[Your task]: Repeat each line of the material exactly.

[Supplied data]:
--------------------------------------------------

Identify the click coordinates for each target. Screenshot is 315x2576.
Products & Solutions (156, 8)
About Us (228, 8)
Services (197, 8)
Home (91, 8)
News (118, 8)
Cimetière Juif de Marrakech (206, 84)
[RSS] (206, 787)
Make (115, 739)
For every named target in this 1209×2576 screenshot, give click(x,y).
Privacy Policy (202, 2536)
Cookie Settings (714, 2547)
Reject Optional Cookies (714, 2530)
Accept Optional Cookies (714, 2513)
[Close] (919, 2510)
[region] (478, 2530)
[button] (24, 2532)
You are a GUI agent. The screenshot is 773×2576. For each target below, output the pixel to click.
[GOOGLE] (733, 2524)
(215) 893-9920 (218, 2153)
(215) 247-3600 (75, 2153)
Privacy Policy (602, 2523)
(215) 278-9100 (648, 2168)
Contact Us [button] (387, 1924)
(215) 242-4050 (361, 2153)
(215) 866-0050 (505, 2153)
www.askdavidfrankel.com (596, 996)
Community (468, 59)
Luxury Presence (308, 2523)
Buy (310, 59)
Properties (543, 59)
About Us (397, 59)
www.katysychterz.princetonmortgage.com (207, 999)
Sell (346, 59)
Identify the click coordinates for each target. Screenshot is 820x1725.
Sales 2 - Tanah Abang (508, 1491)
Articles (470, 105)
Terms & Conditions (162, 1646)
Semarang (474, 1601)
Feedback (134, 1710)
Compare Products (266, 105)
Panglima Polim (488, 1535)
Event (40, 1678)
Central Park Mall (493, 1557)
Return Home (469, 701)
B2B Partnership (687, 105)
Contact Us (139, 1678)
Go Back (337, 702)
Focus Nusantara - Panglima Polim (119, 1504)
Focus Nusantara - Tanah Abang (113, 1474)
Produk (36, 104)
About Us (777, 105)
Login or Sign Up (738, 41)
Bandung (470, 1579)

--------------------------------------------------

[Final answer]:
Identify the click coordinates for each target. Screenshot is 315x2576.
Products & Solutions (156, 8)
About Us (228, 8)
Services (197, 8)
Home (91, 8)
News (118, 8)
Cimetière Juif de Marrakech (206, 84)
[RSS] (206, 787)
Make (115, 739)
For every named target in this 1209×2576 screenshot, give click(x,y).
Privacy Policy (202, 2536)
Cookie Settings (714, 2547)
Reject Optional Cookies (714, 2530)
Accept Optional Cookies (714, 2513)
[Close] (919, 2510)
[region] (478, 2530)
[button] (24, 2532)
You are a GUI agent. The screenshot is 773×2576. For each target below, output the pixel to click.
[GOOGLE] (733, 2524)
(215) 893-9920 (218, 2153)
(215) 247-3600 (75, 2153)
Privacy Policy (602, 2523)
(215) 278-9100 (648, 2168)
Contact Us [button] (387, 1924)
(215) 242-4050 (361, 2153)
(215) 866-0050 (505, 2153)
www.askdavidfrankel.com (596, 996)
Community (468, 59)
Luxury Presence (308, 2523)
Buy (310, 59)
Properties (543, 59)
About Us (397, 59)
www.katysychterz.princetonmortgage.com (207, 999)
Sell (346, 59)
Identify the click coordinates for each target. Screenshot is 820x1725.
Sales 2 - Tanah Abang (508, 1491)
Articles (470, 105)
Terms & Conditions (162, 1646)
Semarang (474, 1601)
Feedback (134, 1710)
Compare Products (266, 105)
Panglima Polim (488, 1535)
Event (40, 1678)
Central Park Mall (493, 1557)
Return Home (469, 701)
B2B Partnership (687, 105)
Contact Us (139, 1678)
Go Back (337, 702)
Focus Nusantara - Panglima Polim (119, 1504)
Focus Nusantara - Tanah Abang (113, 1474)
Produk (36, 104)
About Us (777, 105)
Login or Sign Up (738, 41)
Bandung (470, 1579)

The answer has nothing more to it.